SUMMARY
Tenofovir today exists in two pharmaceutical forms, such as Tenofovir disoproxil fumarate (TDF) and the newer Tenofovir alafenamide (TAF). The two different salts are required in order to promote intestinal absorption of the active molecule (TFV). Once absorbed the distribution of TFV into compartments is driven by the salt to which the drug is conjugated; in case of TDF, following absorption most of TFV is cleared from its link with the salt and the drug is widely distributed into different tissues, while in case of TAF the reverse is true as TFV remains mostly associated to its alafenamide salt and its distribution is restricted to cells with high carboxyesterase and catepsin A activity, such as hepatocytes and lymphocytes. This generates higher plasma levels of TFV in case of TDF while in the case of TFV much higher intracellular concentrations in target cells are achieved. The main reason for TAF development was to reduce the impact of the drug on proximal renal function and this was actually obtained by the much lower plasma concentration of TFV. Numerous clinical trials consistently demonstrated the significant lesser impact of TAF vs TDF on both renal function and structural bone integrity.
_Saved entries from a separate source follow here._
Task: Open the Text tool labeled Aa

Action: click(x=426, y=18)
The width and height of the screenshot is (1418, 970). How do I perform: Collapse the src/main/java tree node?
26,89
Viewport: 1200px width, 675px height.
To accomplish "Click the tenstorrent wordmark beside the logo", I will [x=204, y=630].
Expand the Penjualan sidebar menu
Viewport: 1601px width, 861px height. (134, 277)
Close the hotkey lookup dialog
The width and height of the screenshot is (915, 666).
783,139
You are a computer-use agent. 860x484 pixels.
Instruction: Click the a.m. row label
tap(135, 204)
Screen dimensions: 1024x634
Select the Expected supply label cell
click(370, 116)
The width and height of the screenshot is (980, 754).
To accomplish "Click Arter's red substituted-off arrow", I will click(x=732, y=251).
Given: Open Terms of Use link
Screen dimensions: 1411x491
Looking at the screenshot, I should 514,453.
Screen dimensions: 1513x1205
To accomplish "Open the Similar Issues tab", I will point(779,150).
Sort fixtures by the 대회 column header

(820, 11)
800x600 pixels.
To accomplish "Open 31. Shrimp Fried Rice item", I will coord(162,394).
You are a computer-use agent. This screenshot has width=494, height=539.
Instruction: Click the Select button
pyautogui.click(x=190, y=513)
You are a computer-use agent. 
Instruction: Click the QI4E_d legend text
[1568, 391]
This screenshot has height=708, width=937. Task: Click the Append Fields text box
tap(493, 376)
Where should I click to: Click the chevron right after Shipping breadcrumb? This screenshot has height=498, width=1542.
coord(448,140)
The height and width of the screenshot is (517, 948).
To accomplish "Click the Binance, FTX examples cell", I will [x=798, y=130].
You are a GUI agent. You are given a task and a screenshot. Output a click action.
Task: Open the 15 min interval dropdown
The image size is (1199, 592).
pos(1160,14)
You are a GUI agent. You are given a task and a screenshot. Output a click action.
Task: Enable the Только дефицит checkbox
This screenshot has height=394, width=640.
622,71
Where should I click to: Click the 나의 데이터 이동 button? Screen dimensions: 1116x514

Keywords: Tenofovir disoproxil fumarate (TDF), Tenfovir alafenamide (TAF), Tenofovir (TFV), Proximal renal tubule, Low-molecular weight protein
INTRODUCTION
Tenofovir alafenamide (TAF) is the 2nd Tenofovir (TFV) prodrug released into the international market [1]. The term prodrug entails the fact that the molecule does not generate any significant therapeutic effect in its original form but requires to be metabolically transformed to became active. TFV is the molecular form undergoing intracellular phosphorylation, the final metabolic step required for the drug in order to compete with natural phosphorylated substrates of viral reverse transcriptase [2]. In the initial phase of development it was soon found that TFV as such was not absorbed at the intestinal level and that suitable pharmaceutical formulations should have been devised to allow the drug to be developed for oral intake [3]. The 1st TFV prodrug to be clinically developed was Tenofovir disoproxil fumarate (TDF), that was released into the market in 2001 (USA) for the treatment of HIV infection and in 2008 its use was also approved for the treatment of chronic HBV infection [4, 5]. The decision to develop TAF inspite of years of worldwide successful TDF use was taken with the purpose of improving several aspects of the long-term safety of the drug [6].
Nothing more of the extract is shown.